TASK STATEMENT ▸ From the data below, pull out every line that contains the word "button". Case counts, so match only that exact capitalization.

(Interface element records)
* begin *
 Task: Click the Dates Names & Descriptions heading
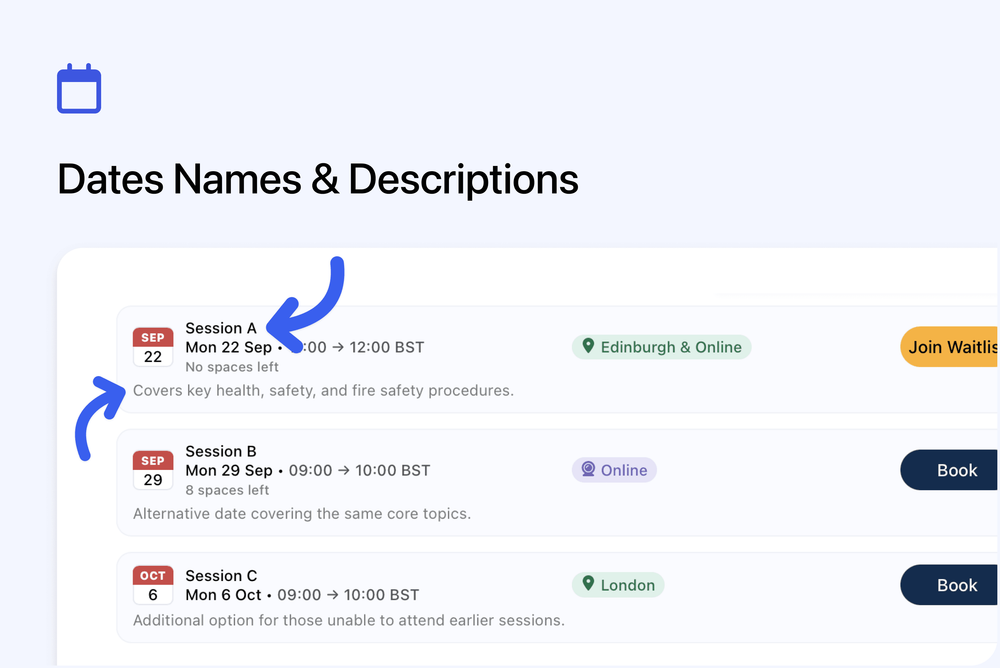tap(318, 180)
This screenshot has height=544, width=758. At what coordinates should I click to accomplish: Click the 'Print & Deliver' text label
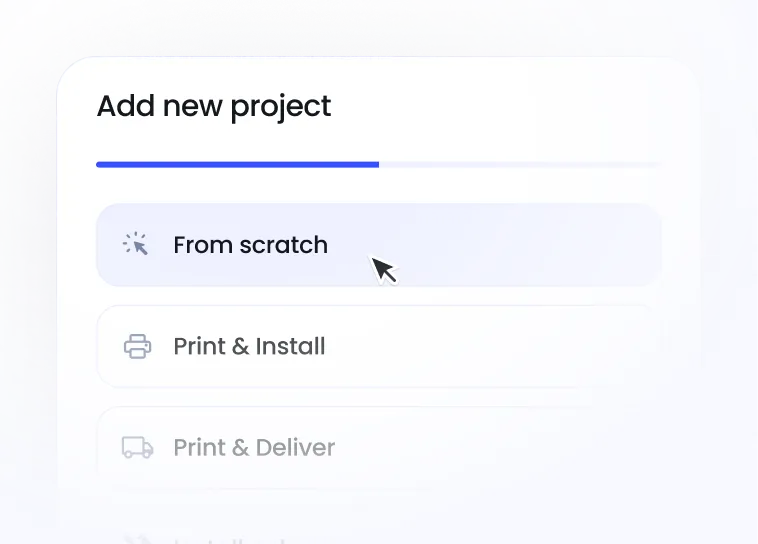click(254, 447)
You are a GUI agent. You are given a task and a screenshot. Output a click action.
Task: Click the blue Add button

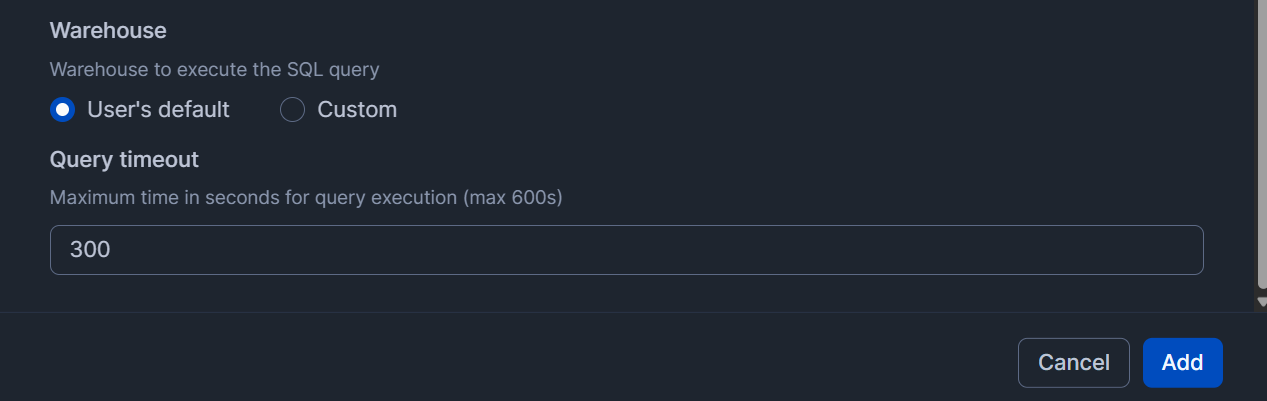tap(1182, 362)
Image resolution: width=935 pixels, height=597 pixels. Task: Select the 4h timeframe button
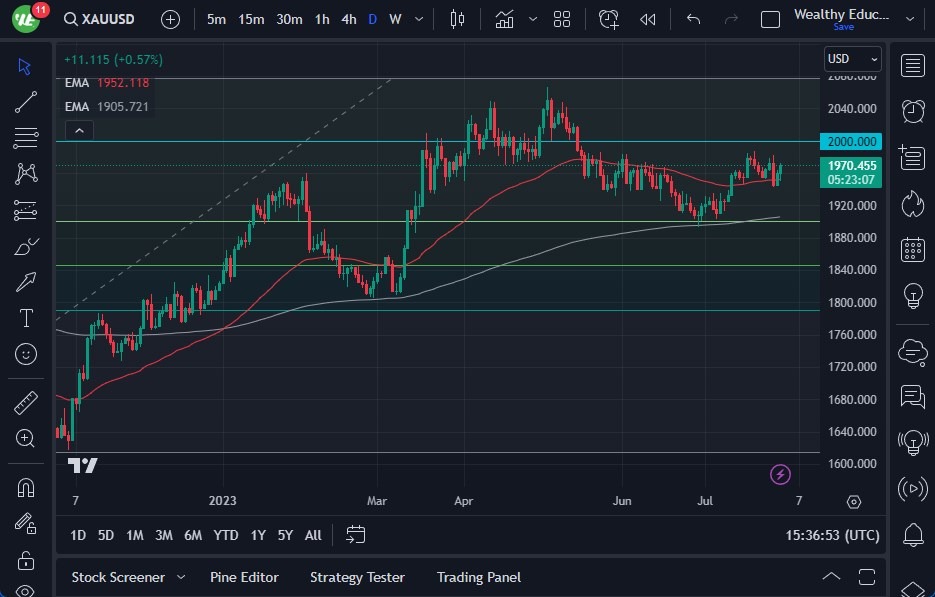click(348, 19)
* end *
ANSWER TO THIS PROBLEM ▸
Task: Click the blue Add button
Image resolution: width=935 pixels, height=597 pixels. Task: Select the 4h timeframe button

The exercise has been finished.